• [What you need to do]: Below are some records; repeat them all exactly, minus the pictures.

• [Data for this task]:

*** Begin section ***

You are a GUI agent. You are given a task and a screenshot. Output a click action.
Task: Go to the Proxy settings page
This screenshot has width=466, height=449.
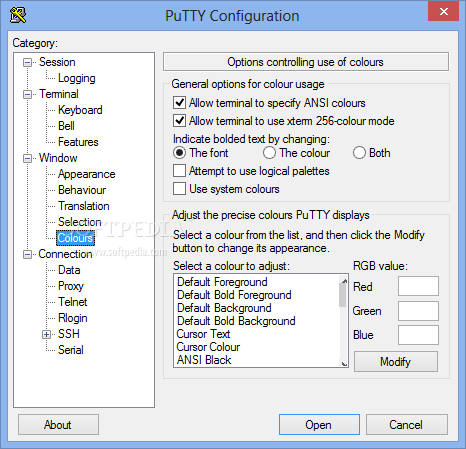[x=71, y=286]
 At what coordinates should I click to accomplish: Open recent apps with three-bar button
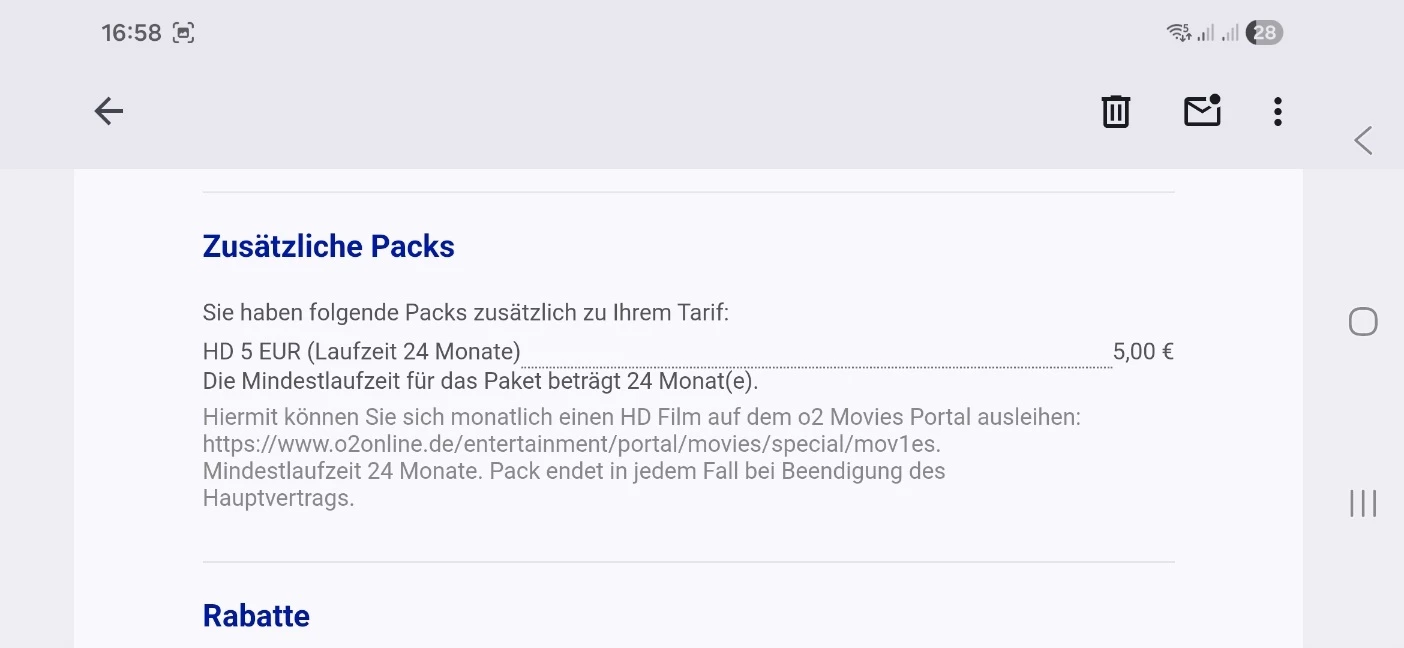1362,503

*** End section ***

• [Solution for this exercise]:
You are a GUI agent. You are given a task and a screenshot. Output a click action.
Task: Go to the Proxy settings page
This screenshot has width=466, height=449.
[x=71, y=286]
 At what coordinates should I click to accomplish: Open recent apps with three-bar button
1362,503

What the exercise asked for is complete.